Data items
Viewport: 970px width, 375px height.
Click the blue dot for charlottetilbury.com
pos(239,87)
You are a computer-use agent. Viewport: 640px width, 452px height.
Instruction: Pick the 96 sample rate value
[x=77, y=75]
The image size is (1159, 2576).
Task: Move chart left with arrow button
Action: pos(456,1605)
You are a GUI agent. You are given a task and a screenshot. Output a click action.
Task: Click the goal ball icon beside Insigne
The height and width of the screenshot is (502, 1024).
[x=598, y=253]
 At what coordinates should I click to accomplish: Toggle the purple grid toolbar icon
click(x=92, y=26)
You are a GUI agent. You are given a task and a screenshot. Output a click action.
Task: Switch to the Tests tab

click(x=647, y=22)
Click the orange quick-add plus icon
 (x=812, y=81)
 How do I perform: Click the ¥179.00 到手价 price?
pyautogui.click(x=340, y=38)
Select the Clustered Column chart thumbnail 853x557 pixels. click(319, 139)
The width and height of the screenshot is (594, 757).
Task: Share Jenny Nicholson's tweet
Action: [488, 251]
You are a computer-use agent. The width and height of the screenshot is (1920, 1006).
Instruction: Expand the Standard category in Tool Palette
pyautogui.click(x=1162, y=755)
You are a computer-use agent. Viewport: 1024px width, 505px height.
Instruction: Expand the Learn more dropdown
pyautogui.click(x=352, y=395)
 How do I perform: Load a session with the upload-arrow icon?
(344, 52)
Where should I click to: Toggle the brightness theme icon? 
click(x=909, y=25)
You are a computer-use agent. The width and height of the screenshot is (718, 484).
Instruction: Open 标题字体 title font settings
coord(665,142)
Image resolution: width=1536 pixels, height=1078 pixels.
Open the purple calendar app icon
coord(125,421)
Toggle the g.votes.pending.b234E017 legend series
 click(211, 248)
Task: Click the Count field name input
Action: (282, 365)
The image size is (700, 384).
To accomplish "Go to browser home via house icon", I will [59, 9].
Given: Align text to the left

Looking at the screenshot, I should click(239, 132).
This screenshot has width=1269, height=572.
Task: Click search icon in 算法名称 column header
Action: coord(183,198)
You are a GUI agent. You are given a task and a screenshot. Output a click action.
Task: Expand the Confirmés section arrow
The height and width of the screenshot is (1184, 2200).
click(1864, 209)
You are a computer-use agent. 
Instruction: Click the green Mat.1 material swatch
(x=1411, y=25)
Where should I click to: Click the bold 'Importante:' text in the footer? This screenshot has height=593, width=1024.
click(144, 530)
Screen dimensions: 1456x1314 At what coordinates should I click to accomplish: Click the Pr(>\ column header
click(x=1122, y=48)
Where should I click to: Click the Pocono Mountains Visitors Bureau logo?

### About this task
Word for word, repeat every record.

### Response to the exercise
Viewport: 970px width, 375px height.
Click the blue dot for charlottetilbury.com
pos(239,87)
You are a computer-use agent. Viewport: 640px width, 452px height.
Instruction: Pick the 96 sample rate value
[x=77, y=75]
The image size is (1159, 2576).
Task: Move chart left with arrow button
Action: pos(456,1605)
You are a GUI agent. You are given a task and a screenshot. Output a click action.
Task: Click the goal ball icon beside Insigne
The height and width of the screenshot is (502, 1024).
[x=598, y=253]
 At what coordinates should I click to accomplish: Toggle the purple grid toolbar icon
click(x=92, y=26)
You are a GUI agent. You are given a task and a screenshot. Output a click action.
Task: Switch to the Tests tab

click(x=647, y=22)
Click the orange quick-add plus icon
 (x=812, y=81)
 How do I perform: Click the ¥179.00 到手价 price?
pyautogui.click(x=340, y=38)
Select the Clustered Column chart thumbnail 853x557 pixels. click(319, 139)
The width and height of the screenshot is (594, 757).
Task: Share Jenny Nicholson's tweet
Action: [488, 251]
You are a computer-use agent. The width and height of the screenshot is (1920, 1006).
Instruction: Expand the Standard category in Tool Palette
pyautogui.click(x=1162, y=755)
You are a computer-use agent. Viewport: 1024px width, 505px height.
Instruction: Expand the Learn more dropdown
pyautogui.click(x=352, y=395)
 How do I perform: Load a session with the upload-arrow icon?
(344, 52)
Where should I click to: Toggle the brightness theme icon? 
click(x=909, y=25)
You are a computer-use agent. The width and height of the screenshot is (718, 484).
Instruction: Open 标题字体 title font settings
coord(665,142)
Image resolution: width=1536 pixels, height=1078 pixels.
Open the purple calendar app icon
coord(125,421)
Toggle the g.votes.pending.b234E017 legend series
 click(211, 248)
Task: Click the Count field name input
Action: (282, 365)
The image size is (700, 384).
To accomplish "Go to browser home via house icon", I will [59, 9].
Given: Align text to the left

Looking at the screenshot, I should click(239, 132).
This screenshot has width=1269, height=572.
Task: Click search icon in 算法名称 column header
Action: coord(183,198)
You are a GUI agent. You are given a task and a screenshot. Output a click action.
Task: Expand the Confirmés section arrow
The height and width of the screenshot is (1184, 2200).
click(1864, 209)
You are a computer-use agent. 
Instruction: Click the green Mat.1 material swatch
(x=1411, y=25)
Where should I click to: Click the bold 'Importante:' text in the footer? This screenshot has height=593, width=1024.
click(144, 530)
Screen dimensions: 1456x1314 At what coordinates should I click to accomplish: Click the Pr(>\ column header
click(x=1122, y=48)
Where should I click to: Click the Pocono Mountains Visitors Bureau logo?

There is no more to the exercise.